To address privacy leakage and statistical distortion arising from entire feature-block missingness in vertical federated learning (VFL) under MCAR/MAR mechanisms, this paper proposes the first Gaussian copula-based privacy-preserving distributed data sharing framework. We introduce vertical distributional attribute differential privacy (VDADP) and design three algorithms—VCDS, EVCDS, and its iterative variant IEVCDS—that support heterogeneous data types and task-agnostic collaborative modeling. Our approach employs debiased randomized response to estimate private correlation matrices and combines nonparametric marginal distribution estimation to securely infer copula parameters under missingness. We theoretically establish consistency of generalized linear model (GLM) coefficient estimation and variable selection. Experiments on synthetic and real-world datasets demonstrate significant improvements over baselines, achieving high statistical utility even under strong privacy guarantees (ε ≤ 2).

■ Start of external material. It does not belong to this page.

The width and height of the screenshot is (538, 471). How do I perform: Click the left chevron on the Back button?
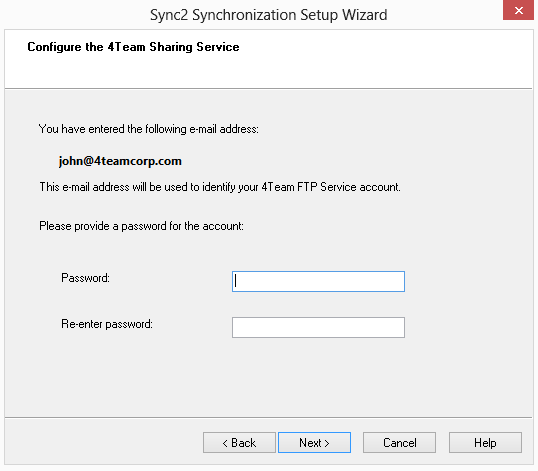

Vertical Federated Learning (VFL) often suffers from client-wise missingness, where entire feature blocks from some clients are unobserved, and conventional approaches are vulnerable to privacy leakage. We propose a Gaussian copulabased framework for VFL data privatization under missingness constraints, which requires no prior specification of downstream analysis tasks and imposes no restriction on the number of analyses. To privately estimate copula parameters, we introduce a debiased randomized response mechanism for correlation matrix estimation from perturbed ranks, together with a nonparametric privatized marginal estimation that yields consistent CDFs even under MAR. The proposed methods comprise VCDS for MCAR data, EVCDS for MAR data, and IEVCDS, which iteratively refines copula parameters to mitigate MAR-induced bias. Notably, EVCDS and IEVCDS also apply under MCAR, and the framework accommodates mixed data types, including discrete variables. Theoretically, we introduce the notion of Vertical Distributed Attribute Differential Privacy (VDADP), tailored to the VFL setting, establish corresponding privacy and utility guarantees, and investigate the utility of privatized data for GLM coefficient estimation and variable selection. We further establish asymptotic properties including estimation and variable selection consistency for VFL-GLMs. Extensive simulations and a real-data application demonstrate the effectiveness of the proposed framework.